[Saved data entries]
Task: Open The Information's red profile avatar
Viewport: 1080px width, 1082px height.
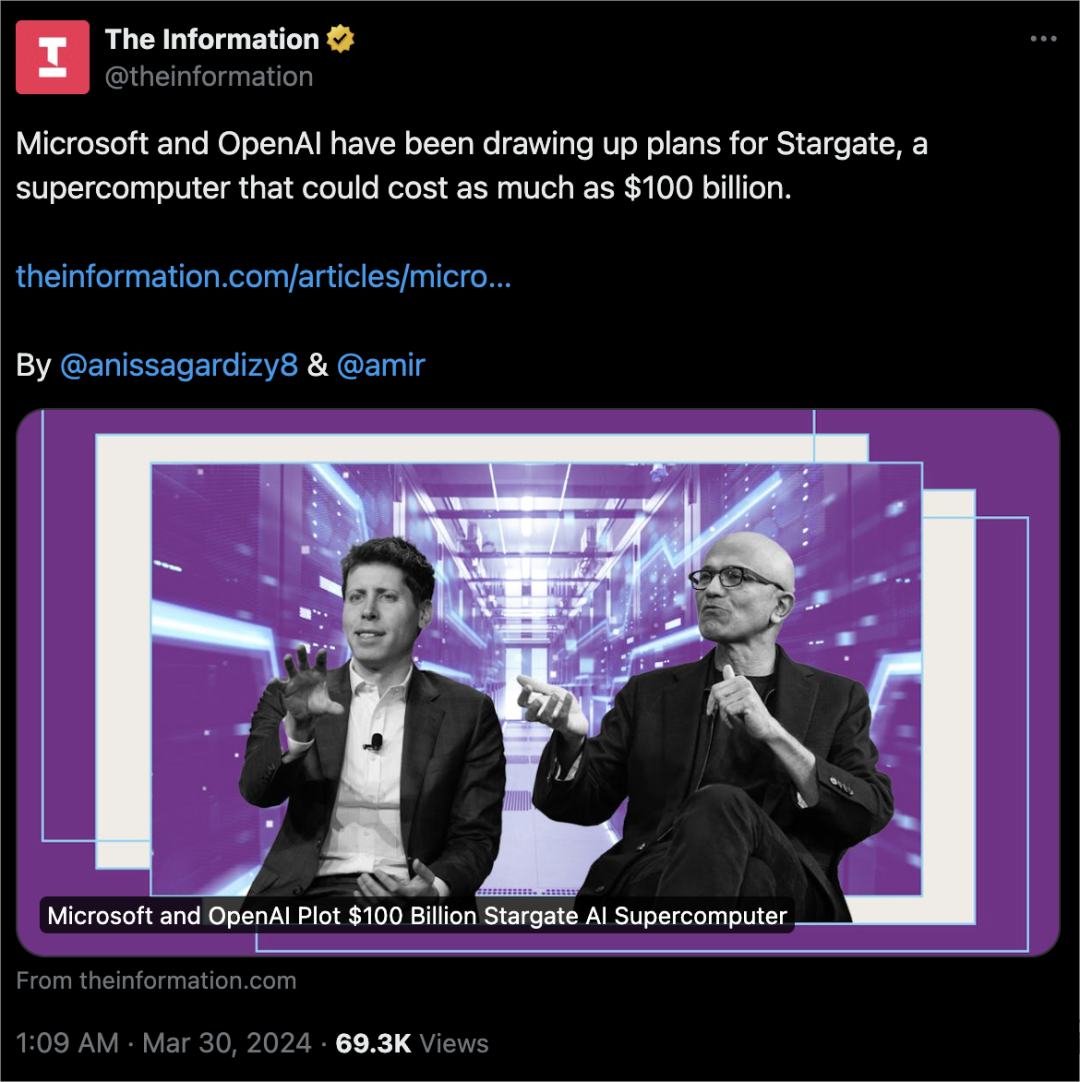Action: click(52, 57)
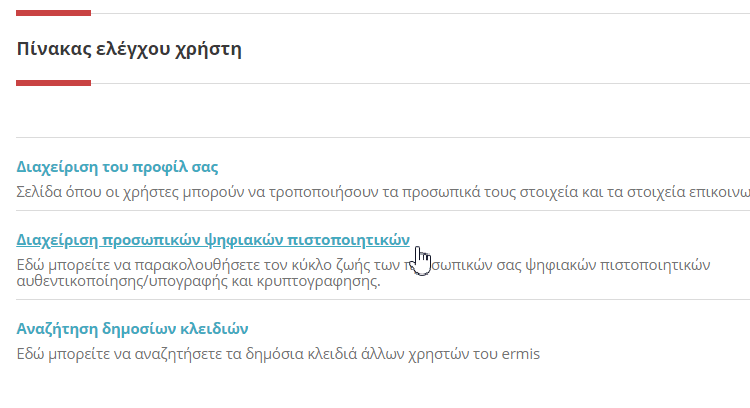Click divider between certificates and public keys sections
This screenshot has height=408, width=750.
click(383, 299)
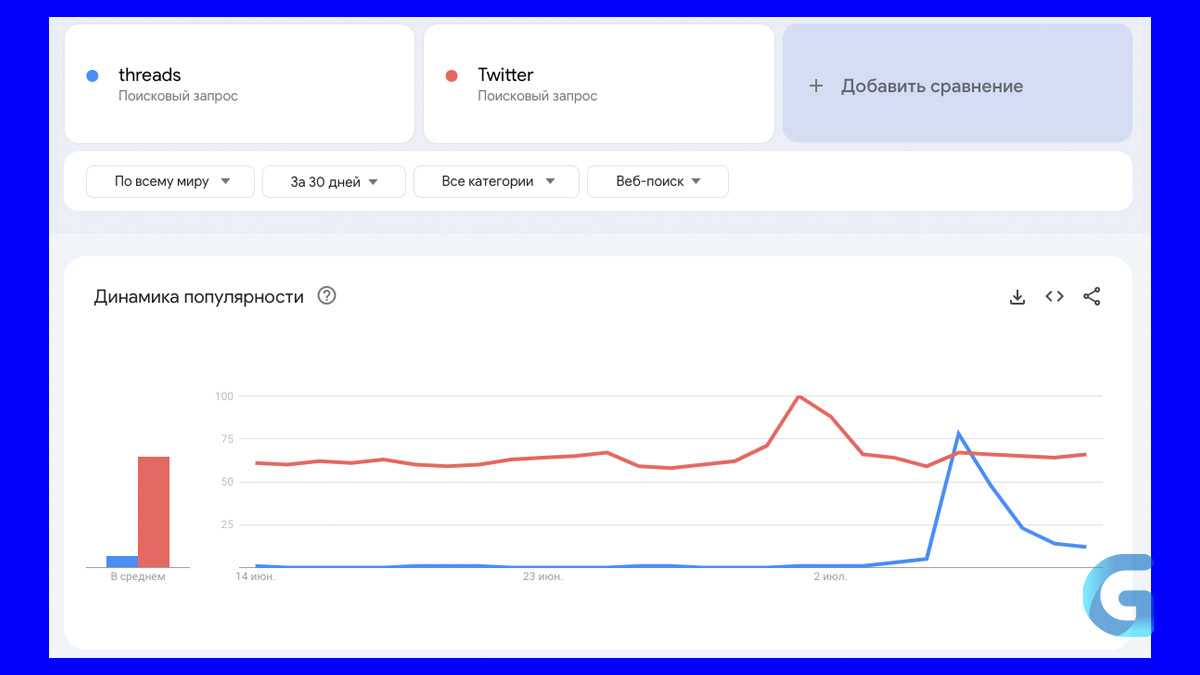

▸ **Work instruction**
Reproduce every line above word for word; no images.

▸ **Solution for this exercise**
Task: Open The Information's red profile avatar
Viewport: 1080px width, 1082px height.
Action: click(52, 57)
Click divider between certificates and public keys sections
This screenshot has height=408, width=750.
click(383, 299)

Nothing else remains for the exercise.